The second approach assumes that in the case of foreign exchange differences connected with payment of capital contributions in foreign currency it is possible to apply Art. 36(2b) of the Accounting Act, which provides that costs of the issue of shares incurred by a joint-stock company or an increase in share capital reduce the reserve capital of the company up to the amount of the excess of the value of the issue over the nominal value of the shares, and the remaining portion is applied to financial costs. But this solution can raise doubts on the following issue: whether negative foreign exchange differences essentially constitute a cost of the company, or a shortfall in the contribution constituting a receivable owed by the shareholder.
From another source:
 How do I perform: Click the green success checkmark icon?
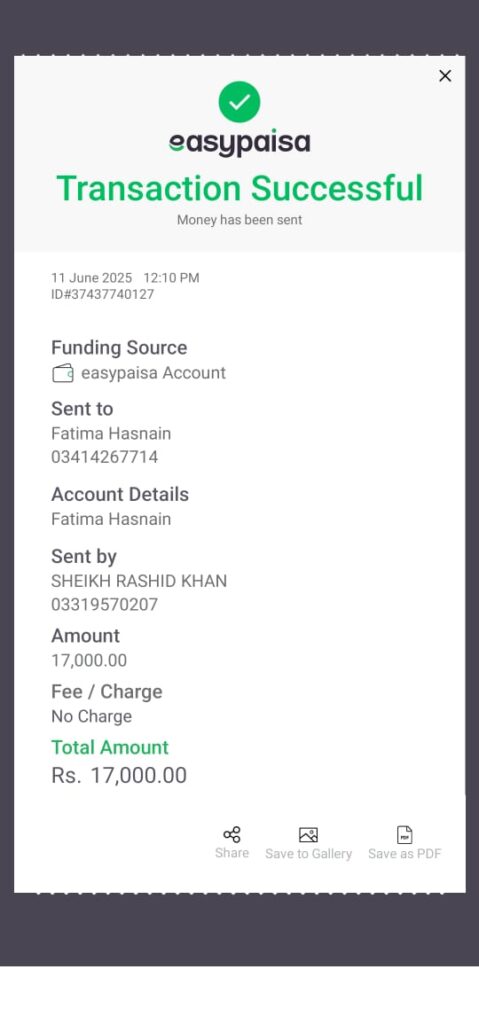[239, 102]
Moreover, this provision applies expressly only to a joint-stock company and there is no express indication that it should apply as relevant to a limited-liability company (as is the case for example in Art. 36a(3) of the Accounting Act, concerning relevant application of provisions referring to a joint-stock company also to sale or redemption of a limited-liability company’s own shares).

Consequences of failure to pay in the entire contribution toward the share capital

The consequences of a finding that contributions toward share capital were not actually paid in full can be far-reaching. Under Art. 291 and 479 of the Commercial Companies Code, if the members of the management board provide false information, intentionally or negligently, in a statement on coverage of the share capital and contributions, they are liable to the company’s creditors, jointly and severally with the company, for three years after the date of registration of the company or registration of the increase in share capital. This liability has a guarantee function, meaning that it is not limited to the amount of the shortfall in capital payments.

The consequences arising under Art. 411 §2 of the Commercial Companies Code should also be mentioned. Under that provision, the right to vote shares in a joint-stock company attaches from the date of full coverage of the shares, unless otherwise provided in the company statute, which means that in the absence of full payment of the contribution for the shares, the shareholder is not entitled to vote at the general meeting. Permitting such a shareholder to exercise the right to vote contrary to this prohibition can expose resolutions of the general meeting to challenge by persons with standing.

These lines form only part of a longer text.